Last time we met, I was in the throes of the Big Fabric Stash Weed-through of 2006. Alternately anguished over unending decision-making and exhilarated by the shelf space materializing before my eyes, I managed to stick with it for couple of days and then, as is my wretched habit, drifted away before the job was completed. Ann's binge purge post today whipped me into shape and this afternoon I dove into the dreaded Rubbermaid containers lurking in the closet. Not much creatin' going on here this week. Beside space, that is. So, what to post? Lolly to the rescue!
This week, Lolly wrote a great post about the memories we knit into our projects. Not memories of our projects, but memories of what was happening concurrent with their making. I don't know what causes some items to hold such distinct memories while others I'll see in old photos and have no recollection of at all, but when Lolly asked 'What are some of your knitting memories?', this little blue sweater immediately came to mind.
Of course, it's a Barbie sweater. Didn't we all learn to sew by making doll's clothes? Apparently, some of us learned to knit that way, too, and to my best recollection (which we've already established may be a little shaky,) it was my first finished project. Not bad, eh? Raglan sleeves, a turtle neck collar. Pretty ambitious for a nine year old, if I do say so myself (sleeve lengths aside.) I made it in April, 1963 and the memory of it is seared in my mind because I was knitting it the week of the Thresher accident.

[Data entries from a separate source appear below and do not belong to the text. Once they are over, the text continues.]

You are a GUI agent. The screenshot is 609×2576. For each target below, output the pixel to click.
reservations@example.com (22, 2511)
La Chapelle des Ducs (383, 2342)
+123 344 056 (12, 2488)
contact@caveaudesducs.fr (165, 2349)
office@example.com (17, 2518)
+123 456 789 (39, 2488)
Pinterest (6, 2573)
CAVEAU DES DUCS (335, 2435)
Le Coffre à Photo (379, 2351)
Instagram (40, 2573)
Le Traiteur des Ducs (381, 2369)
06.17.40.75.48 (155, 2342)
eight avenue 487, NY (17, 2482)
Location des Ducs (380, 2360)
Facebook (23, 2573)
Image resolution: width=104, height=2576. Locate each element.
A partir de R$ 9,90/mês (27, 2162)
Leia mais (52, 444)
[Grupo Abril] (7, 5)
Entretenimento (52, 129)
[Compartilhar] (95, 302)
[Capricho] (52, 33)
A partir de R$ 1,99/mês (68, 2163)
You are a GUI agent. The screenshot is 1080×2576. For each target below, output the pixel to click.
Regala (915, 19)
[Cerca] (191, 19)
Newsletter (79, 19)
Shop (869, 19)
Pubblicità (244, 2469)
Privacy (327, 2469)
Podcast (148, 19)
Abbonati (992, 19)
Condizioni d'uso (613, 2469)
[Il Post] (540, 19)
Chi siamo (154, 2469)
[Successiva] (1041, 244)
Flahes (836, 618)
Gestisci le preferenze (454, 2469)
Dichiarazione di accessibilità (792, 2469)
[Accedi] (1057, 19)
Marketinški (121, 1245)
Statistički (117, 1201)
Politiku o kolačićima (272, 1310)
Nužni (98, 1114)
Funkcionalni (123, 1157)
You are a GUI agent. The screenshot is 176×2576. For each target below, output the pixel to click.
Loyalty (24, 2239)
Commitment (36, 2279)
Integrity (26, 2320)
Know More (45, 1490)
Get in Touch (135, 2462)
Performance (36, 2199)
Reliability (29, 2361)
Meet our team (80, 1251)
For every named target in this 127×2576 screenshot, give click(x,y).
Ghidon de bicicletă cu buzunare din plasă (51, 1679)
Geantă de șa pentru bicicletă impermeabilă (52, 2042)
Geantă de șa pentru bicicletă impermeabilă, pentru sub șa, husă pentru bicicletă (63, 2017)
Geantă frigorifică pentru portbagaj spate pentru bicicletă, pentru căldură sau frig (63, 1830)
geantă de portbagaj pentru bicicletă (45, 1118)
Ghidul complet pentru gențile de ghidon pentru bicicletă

We lived in Maine at the time and many men in our town worked at the Bath Ironworks. Mr. D. lived 4 or 5 houses away and his wife was in my mother's knitting group. They had three kids, not my age but part of the pack of neighborhood kids who could be assembled on a few minutes notice for an after-supper game of Red Light or Red Rover. Mr. D. was a quiet, friendly type of 50's dad, the kind who would always smile and wave if he was mowing the lawn when you sped by on your bike. He worked at the shipyard in the submarine division and thus was part of the team that would go on test runs upon the completion of a new sub. He wasn't scheduled for that run, but had traded assignments with a coworker who needed the week off. No 24/7 cable news then, just special reports on the radio and in the evening, Walter and Chet & David sternly reading updates from a black & white TV screen. It was a riveting national story for many days during the search and investigation. Very memorable. Very sad. Just as the rest of the year would be.
Barbie ended up with quite the wardrobe. She still has a few of her cherished *official* ensembles, hoped and wished for as we pored over the tiny booklet that came when she arrived. We loved those little catalogs! Mostly, though, her outfits were handmade. A mohair coat set knitted by an aunt, ballgowns sewn by my mother and many outfits that still show the tentative machine stitching of a fledgling seamstress.
I still have all of the original patterns. Sheesh. Which suggests why I should probably be up in that sewing room whittling down the accumulation instead of sitting here, reminiscing.